== Work required ==
All of the data, from the first line to the last, should be reproduced without alteration.

*** Listed records

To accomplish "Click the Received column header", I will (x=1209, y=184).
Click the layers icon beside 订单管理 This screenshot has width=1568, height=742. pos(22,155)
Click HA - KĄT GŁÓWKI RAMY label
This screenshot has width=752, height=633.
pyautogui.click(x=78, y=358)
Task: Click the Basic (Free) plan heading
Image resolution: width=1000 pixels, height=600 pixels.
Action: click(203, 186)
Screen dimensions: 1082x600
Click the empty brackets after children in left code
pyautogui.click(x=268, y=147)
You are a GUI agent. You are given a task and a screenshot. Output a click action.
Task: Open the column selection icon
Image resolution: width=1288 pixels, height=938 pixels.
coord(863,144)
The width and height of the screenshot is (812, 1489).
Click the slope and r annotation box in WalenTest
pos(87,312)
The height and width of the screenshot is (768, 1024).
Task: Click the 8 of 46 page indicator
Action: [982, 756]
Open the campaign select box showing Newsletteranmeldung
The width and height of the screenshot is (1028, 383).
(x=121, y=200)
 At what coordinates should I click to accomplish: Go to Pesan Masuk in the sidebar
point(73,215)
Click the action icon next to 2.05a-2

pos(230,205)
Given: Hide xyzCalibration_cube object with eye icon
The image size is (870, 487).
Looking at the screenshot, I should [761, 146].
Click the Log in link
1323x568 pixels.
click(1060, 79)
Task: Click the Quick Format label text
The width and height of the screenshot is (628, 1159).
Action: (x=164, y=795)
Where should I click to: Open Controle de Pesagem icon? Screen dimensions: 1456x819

******

== Answer to the exercise ==
To accomplish "Click the Received column header", I will (x=1209, y=184).
Click the layers icon beside 订单管理 This screenshot has width=1568, height=742. pos(22,155)
Click HA - KĄT GŁÓWKI RAMY label
This screenshot has width=752, height=633.
pyautogui.click(x=78, y=358)
Task: Click the Basic (Free) plan heading
Image resolution: width=1000 pixels, height=600 pixels.
Action: click(203, 186)
Screen dimensions: 1082x600
Click the empty brackets after children in left code
pyautogui.click(x=268, y=147)
You are a GUI agent. You are given a task and a screenshot. Output a click action.
Task: Open the column selection icon
Image resolution: width=1288 pixels, height=938 pixels.
coord(863,144)
The width and height of the screenshot is (812, 1489).
Click the slope and r annotation box in WalenTest
pos(87,312)
The height and width of the screenshot is (768, 1024).
Task: Click the 8 of 46 page indicator
Action: [982, 756]
Open the campaign select box showing Newsletteranmeldung
The width and height of the screenshot is (1028, 383).
(x=121, y=200)
 At what coordinates should I click to accomplish: Go to Pesan Masuk in the sidebar
point(73,215)
Click the action icon next to 2.05a-2

pos(230,205)
Given: Hide xyzCalibration_cube object with eye icon
The image size is (870, 487).
Looking at the screenshot, I should [761, 146].
Click the Log in link
1323x568 pixels.
click(1060, 79)
Task: Click the Quick Format label text
The width and height of the screenshot is (628, 1159).
Action: (x=164, y=795)
Where should I click to: Open Controle de Pesagem icon? Screen dimensions: 1456x819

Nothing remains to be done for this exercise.